Support groups often substitute for family or close friends. The results can be amazing. I’ve witnessed patients who joined such groups as Reach for Recovery (for breast-cancer patients) and the Stroke Club who’ve made remarkable recoveries. Buoyed by the support they received, they were able to move ahead with their lives and accept their misfortune.
Most people are familiar with the reputation of Alcoholics Anonymous; there are similar groups to help people with drug and gambling addictions, weight problems and struggles to accept their fate, perhaps as a result of cancer or an accident.
Probably the largest and most powerful support group is the American Association of Retired People, whose concern is for the senior citizens of America. Indeed, there are support groups for virtually every problem, but the onus is on you to find the one you need.
Support groups do not always seek out “clients,” believing an individual’s desire to belong must motivate the search for the appropriate group. But many advertise in the phone book; your local hospital, health agencies, coworkers and ministers are also excellent sources for referrals.
Support groups ask you to make a commitment to attend meetings and to develop a positive relationship with the group members. Sometimes, family members are asked to participate also, but the fact that you have made the move to seek help is the primary consideration.
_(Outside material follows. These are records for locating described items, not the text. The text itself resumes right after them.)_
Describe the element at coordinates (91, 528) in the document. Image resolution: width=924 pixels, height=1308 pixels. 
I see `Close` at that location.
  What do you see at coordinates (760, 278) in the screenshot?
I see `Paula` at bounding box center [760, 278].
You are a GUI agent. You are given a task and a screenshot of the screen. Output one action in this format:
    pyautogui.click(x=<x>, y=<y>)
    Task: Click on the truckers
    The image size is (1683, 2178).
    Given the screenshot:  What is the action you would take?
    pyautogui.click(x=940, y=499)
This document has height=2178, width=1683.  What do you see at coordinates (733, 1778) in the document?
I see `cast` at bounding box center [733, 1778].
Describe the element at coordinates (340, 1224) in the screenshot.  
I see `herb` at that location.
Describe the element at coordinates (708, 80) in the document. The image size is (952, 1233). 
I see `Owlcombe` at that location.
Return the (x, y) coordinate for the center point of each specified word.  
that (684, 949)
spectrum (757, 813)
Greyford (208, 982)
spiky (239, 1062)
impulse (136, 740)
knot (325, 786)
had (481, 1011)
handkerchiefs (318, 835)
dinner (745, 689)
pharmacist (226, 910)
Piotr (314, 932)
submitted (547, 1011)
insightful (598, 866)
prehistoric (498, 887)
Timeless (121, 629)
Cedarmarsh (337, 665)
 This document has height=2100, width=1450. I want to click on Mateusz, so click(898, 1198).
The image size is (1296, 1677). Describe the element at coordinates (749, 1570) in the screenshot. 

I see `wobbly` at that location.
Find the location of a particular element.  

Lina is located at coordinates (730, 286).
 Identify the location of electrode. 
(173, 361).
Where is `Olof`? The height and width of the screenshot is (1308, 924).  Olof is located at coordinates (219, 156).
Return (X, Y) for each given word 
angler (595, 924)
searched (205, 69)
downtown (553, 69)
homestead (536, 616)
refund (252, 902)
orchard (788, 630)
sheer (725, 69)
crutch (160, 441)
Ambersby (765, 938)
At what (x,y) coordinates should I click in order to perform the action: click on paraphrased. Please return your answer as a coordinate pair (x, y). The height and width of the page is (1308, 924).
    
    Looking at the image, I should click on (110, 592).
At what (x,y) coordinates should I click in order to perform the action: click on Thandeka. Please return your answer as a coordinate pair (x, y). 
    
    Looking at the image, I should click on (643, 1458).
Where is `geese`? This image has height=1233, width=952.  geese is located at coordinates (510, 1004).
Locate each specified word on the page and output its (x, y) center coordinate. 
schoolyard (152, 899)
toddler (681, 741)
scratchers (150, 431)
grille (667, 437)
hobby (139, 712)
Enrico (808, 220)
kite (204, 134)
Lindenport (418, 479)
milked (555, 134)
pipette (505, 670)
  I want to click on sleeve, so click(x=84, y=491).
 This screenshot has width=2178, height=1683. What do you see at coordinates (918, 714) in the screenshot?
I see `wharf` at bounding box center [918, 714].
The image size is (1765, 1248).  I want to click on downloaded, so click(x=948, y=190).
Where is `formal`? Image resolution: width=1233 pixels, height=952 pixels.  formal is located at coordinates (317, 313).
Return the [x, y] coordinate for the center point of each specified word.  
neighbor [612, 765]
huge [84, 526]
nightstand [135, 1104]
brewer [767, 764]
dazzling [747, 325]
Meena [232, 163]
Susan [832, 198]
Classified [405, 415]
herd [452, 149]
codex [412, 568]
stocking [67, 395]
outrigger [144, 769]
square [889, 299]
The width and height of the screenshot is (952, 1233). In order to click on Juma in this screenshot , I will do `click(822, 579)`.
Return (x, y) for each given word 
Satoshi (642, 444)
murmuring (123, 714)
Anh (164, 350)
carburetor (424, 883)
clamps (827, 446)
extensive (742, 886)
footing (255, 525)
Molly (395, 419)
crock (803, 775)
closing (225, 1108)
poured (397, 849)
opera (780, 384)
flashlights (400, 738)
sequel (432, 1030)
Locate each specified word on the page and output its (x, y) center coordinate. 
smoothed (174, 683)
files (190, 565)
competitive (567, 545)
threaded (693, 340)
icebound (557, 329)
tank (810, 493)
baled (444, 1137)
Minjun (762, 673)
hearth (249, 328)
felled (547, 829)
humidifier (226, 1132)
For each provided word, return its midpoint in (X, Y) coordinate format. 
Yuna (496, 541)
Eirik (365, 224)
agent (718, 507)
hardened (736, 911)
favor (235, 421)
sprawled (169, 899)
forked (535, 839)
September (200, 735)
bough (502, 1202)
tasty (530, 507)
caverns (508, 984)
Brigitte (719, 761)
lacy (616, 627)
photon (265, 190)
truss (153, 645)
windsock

Most people hesitate to share their troubles with “strangers.” With the realization that everyone in the group has a similar problem and can offer help, sympathy and advice, most take a massive step toward resolving their personal conflict.
Several support groups have families in mind; for instance, Alateen is for the teenage children of alcoholics. There are support groups for families of patients with Alzheimer’s disease. The Hospice movement offers comfort and aid when there is no hope for recovery.
I’m a good example of the influence of group support. After joining a group, I lost 40 pounds. I looked better and felt healthier, but then I made a classic error. I decided I didn’t need the group any more. What a mistake! Within months, I’d gained back all the weight I’d struggled to lose.
If you suspect that a support group could help you through a crisis, join one. Let’s face it, folks! Everybody needs somebody. Why should you be so different?
Dr. Michael M. Warren is Ashbel Smith professor of surgery at University of Texas Medical Branch Division of Urology.